[Stored items]
Start of Block

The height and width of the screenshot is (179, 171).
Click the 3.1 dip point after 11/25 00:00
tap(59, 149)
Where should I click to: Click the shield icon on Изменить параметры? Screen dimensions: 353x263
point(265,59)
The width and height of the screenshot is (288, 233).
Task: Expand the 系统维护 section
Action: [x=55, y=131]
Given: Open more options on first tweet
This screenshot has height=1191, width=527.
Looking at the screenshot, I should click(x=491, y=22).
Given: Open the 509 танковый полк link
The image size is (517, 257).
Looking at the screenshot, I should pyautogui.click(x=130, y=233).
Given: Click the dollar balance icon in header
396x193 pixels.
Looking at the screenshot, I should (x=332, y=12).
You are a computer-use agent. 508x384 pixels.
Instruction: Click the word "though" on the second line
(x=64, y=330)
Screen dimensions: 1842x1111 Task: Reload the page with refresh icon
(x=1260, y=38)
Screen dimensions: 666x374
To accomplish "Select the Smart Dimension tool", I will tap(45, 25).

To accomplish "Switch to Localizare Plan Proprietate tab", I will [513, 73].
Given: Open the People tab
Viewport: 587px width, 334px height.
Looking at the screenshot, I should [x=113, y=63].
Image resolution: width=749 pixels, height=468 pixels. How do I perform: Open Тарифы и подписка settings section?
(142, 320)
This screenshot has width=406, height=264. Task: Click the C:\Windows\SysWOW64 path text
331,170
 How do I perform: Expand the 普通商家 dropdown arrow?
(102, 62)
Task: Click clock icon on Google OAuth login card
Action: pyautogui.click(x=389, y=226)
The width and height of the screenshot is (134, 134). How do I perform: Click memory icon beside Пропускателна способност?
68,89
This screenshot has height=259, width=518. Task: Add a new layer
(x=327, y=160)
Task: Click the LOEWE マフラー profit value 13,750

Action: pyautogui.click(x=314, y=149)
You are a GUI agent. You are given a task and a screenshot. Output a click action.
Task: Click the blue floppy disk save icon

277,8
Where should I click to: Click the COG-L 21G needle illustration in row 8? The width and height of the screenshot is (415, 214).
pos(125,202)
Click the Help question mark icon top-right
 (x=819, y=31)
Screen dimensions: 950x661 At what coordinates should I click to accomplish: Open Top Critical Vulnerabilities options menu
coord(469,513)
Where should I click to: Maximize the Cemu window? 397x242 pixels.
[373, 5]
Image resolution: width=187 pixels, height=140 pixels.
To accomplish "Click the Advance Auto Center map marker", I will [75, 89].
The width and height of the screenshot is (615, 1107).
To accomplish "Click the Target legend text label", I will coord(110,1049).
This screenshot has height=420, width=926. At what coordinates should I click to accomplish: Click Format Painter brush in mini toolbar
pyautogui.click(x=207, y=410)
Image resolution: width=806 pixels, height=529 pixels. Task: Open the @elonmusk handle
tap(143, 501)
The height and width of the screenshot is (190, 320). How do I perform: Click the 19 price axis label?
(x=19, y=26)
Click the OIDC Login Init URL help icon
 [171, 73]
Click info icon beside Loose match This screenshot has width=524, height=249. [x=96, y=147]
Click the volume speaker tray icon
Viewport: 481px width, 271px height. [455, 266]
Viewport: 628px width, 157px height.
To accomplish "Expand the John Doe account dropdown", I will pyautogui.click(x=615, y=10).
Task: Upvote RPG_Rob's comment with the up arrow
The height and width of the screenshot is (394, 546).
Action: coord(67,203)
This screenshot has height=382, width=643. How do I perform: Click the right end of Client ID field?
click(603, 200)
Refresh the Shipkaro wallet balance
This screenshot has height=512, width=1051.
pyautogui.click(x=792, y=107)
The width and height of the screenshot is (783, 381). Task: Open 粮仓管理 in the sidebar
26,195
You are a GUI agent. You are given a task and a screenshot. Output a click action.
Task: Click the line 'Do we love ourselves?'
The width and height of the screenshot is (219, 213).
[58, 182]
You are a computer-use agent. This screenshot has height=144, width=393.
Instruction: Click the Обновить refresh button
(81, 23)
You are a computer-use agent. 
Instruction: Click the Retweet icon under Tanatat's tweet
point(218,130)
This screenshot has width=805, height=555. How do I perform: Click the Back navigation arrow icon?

End of Block

Could you transcribe every record above exactly as it appears?

The height and width of the screenshot is (179, 171).
Click the 3.1 dip point after 11/25 00:00
tap(59, 149)
Where should I click to: Click the shield icon on Изменить параметры? Screen dimensions: 353x263
point(265,59)
The width and height of the screenshot is (288, 233).
Task: Expand the 系统维护 section
Action: [x=55, y=131]
Given: Open more options on first tweet
This screenshot has height=1191, width=527.
Looking at the screenshot, I should click(x=491, y=22).
Given: Open the 509 танковый полк link
The image size is (517, 257).
Looking at the screenshot, I should pyautogui.click(x=130, y=233).
Given: Click the dollar balance icon in header
396x193 pixels.
Looking at the screenshot, I should (x=332, y=12).
You are a computer-use agent. 508x384 pixels.
Instruction: Click the word "though" on the second line
(x=64, y=330)
Screen dimensions: 1842x1111 Task: Reload the page with refresh icon
(x=1260, y=38)
Screen dimensions: 666x374
To accomplish "Select the Smart Dimension tool", I will tap(45, 25).

To accomplish "Switch to Localizare Plan Proprietate tab", I will [513, 73].
Given: Open the People tab
Viewport: 587px width, 334px height.
Looking at the screenshot, I should [x=113, y=63].
Image resolution: width=749 pixels, height=468 pixels. How do I perform: Open Тарифы и подписка settings section?
(142, 320)
This screenshot has width=406, height=264. Task: Click the C:\Windows\SysWOW64 path text
331,170
 How do I perform: Expand the 普通商家 dropdown arrow?
(102, 62)
Task: Click clock icon on Google OAuth login card
Action: pyautogui.click(x=389, y=226)
The width and height of the screenshot is (134, 134). How do I perform: Click memory icon beside Пропускателна способност?
68,89
This screenshot has height=259, width=518. Task: Add a new layer
(x=327, y=160)
Task: Click the LOEWE マフラー profit value 13,750

Action: pyautogui.click(x=314, y=149)
You are a GUI agent. You are given a task and a screenshot. Output a click action.
Task: Click the blue floppy disk save icon

277,8
Where should I click to: Click the COG-L 21G needle illustration in row 8? The width and height of the screenshot is (415, 214).
pos(125,202)
Click the Help question mark icon top-right
 (x=819, y=31)
Screen dimensions: 950x661 At what coordinates should I click to accomplish: Open Top Critical Vulnerabilities options menu
coord(469,513)
Where should I click to: Maximize the Cemu window? 397x242 pixels.
[373, 5]
Image resolution: width=187 pixels, height=140 pixels.
To accomplish "Click the Advance Auto Center map marker", I will [75, 89].
The width and height of the screenshot is (615, 1107).
To accomplish "Click the Target legend text label", I will coord(110,1049).
This screenshot has height=420, width=926. At what coordinates should I click to accomplish: Click Format Painter brush in mini toolbar
pyautogui.click(x=207, y=410)
Image resolution: width=806 pixels, height=529 pixels. Task: Open the @elonmusk handle
tap(143, 501)
The height and width of the screenshot is (190, 320). How do I perform: Click the 19 price axis label?
(x=19, y=26)
Click the OIDC Login Init URL help icon
 [171, 73]
Click info icon beside Loose match This screenshot has width=524, height=249. [x=96, y=147]
Click the volume speaker tray icon
Viewport: 481px width, 271px height. [455, 266]
Viewport: 628px width, 157px height.
To accomplish "Expand the John Doe account dropdown", I will pyautogui.click(x=615, y=10).
Task: Upvote RPG_Rob's comment with the up arrow
The height and width of the screenshot is (394, 546).
Action: coord(67,203)
This screenshot has height=382, width=643. How do I perform: Click the right end of Client ID field?
click(603, 200)
Refresh the Shipkaro wallet balance
This screenshot has height=512, width=1051.
pyautogui.click(x=792, y=107)
The width and height of the screenshot is (783, 381). Task: Open 粮仓管理 in the sidebar
26,195
You are a GUI agent. You are given a task and a screenshot. Output a click action.
Task: Click the line 'Do we love ourselves?'
The width and height of the screenshot is (219, 213).
[58, 182]
You are a computer-use agent. This screenshot has height=144, width=393.
Instruction: Click the Обновить refresh button
(81, 23)
You are a computer-use agent. 
Instruction: Click the Retweet icon under Tanatat's tweet
point(218,130)
This screenshot has width=805, height=555. How do I perform: Click the Back navigation arrow icon?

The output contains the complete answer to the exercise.